Sie selber standen aber nicht auf dem Platz.
Nein, aber ich habe mich fürchterlich über die Niederlage geärgert.
Ihr Bruder war ebenfalls auf 180, hat auf Instagram gegen die Vereinsführung gewettert.
Granit hat aus den Emotionen heraus reagiert. Er war hässig nach dem Spiel. Er ist Basler und weiss, was FCB-Spiele gegen den FCZ bedeuten.
Granit schrieb unter anderem, dass man Spieler spielen lassen müsse, die wissen, um was es in einem Klassiker gegen den FCZ geht. Um was gehts in einem Spiel wie gegen Zürich?
Um Emotionen, um den Willen, unbedingt gewinnen zu wollen. Zürich zu zeigen, dass wir der FC Basel sind. Aber das war einfach zu wenig von uns. Zu wenig Aggressivität, zu wenig Emotionen, zu wenig Leidenschaft.

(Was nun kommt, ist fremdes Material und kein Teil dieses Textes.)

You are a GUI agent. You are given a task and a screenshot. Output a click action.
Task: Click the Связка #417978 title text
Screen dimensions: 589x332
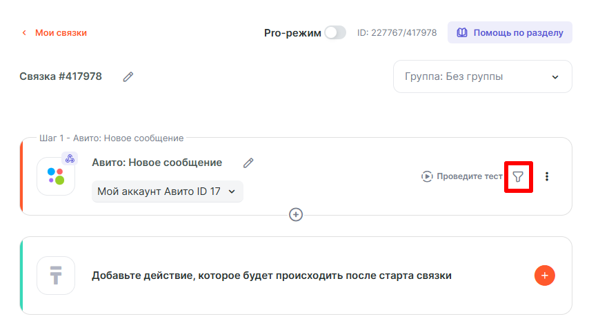tap(61, 76)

Seit dem FCZ-Spiel haben Sie wieder einen Stammplatz. Nur Zufall?
Ich hatte nach dem Zürich-Spiel ein sehr gutes Gespräch mit David Degen. Und habe mich danach befreit gefühlt. Und das spüre ich auch auf dem Platz und im Training. Aber die Aufstellung macht der Trainer, nicht David Degen.
Seither hat der FCB nicht mehr verloren. Was läuft unter Abascal anders als unter Vorgänger Patrick Rahmen?
Jeder Trainer ist anders und ich vergleiche nie Trainer miteinander. Abascal ist einer, der viel Emotionen reinbringt, der eine Winner-Mentalität schaffen will, in jedem Training. Er achtet extrem auf die Details, führt viele Einzelgespräche.
Hat er eine Chance als Cheftrainer verdient?
Absolut. Zu 100 Prozent. Er ist voller Elan. Wenn die Mannschaft mehr oder weniger zusammenbleibt, können wir nächste Saison angreifen.
Ist es kein Problem, dass Abascal nicht Deutsch spricht?
Das ist überhaupt kein Problem. Er spricht sehr gut Englisch, kann Italienisch, Spanisch. Und im Fussball versteht man sich auch ohne viele Worte.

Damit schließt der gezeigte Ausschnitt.